> **The exercise**: Reproduce the following lines verbatim, omitting the pictures.

> **Recorded information**:
----------
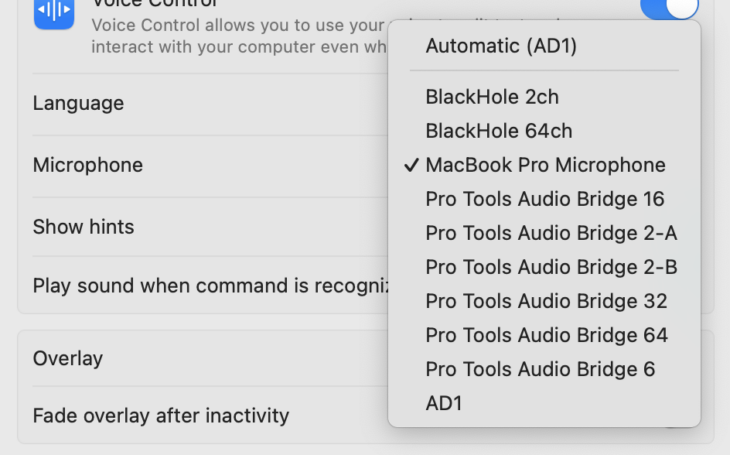The image size is (730, 455).
Task: Select Pro Tools Audio Bridge 64
Action: point(546,335)
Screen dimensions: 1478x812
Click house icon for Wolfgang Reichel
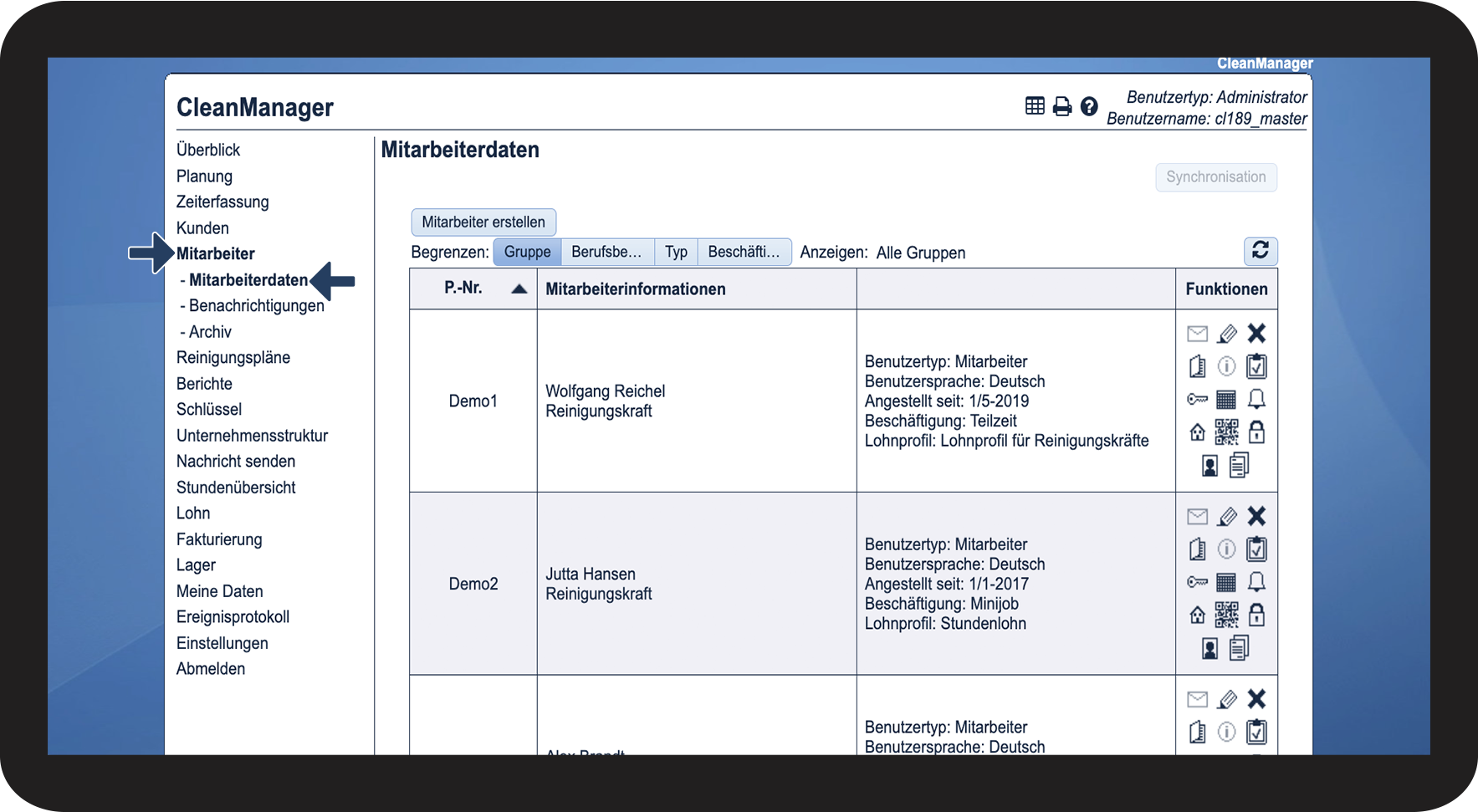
----------
> **Completed exercise**:
The image size is (730, 455).
Task: Select Pro Tools Audio Bridge 64
Action: point(546,335)
Screen dimensions: 1478x812
Click house icon for Wolfgang Reichel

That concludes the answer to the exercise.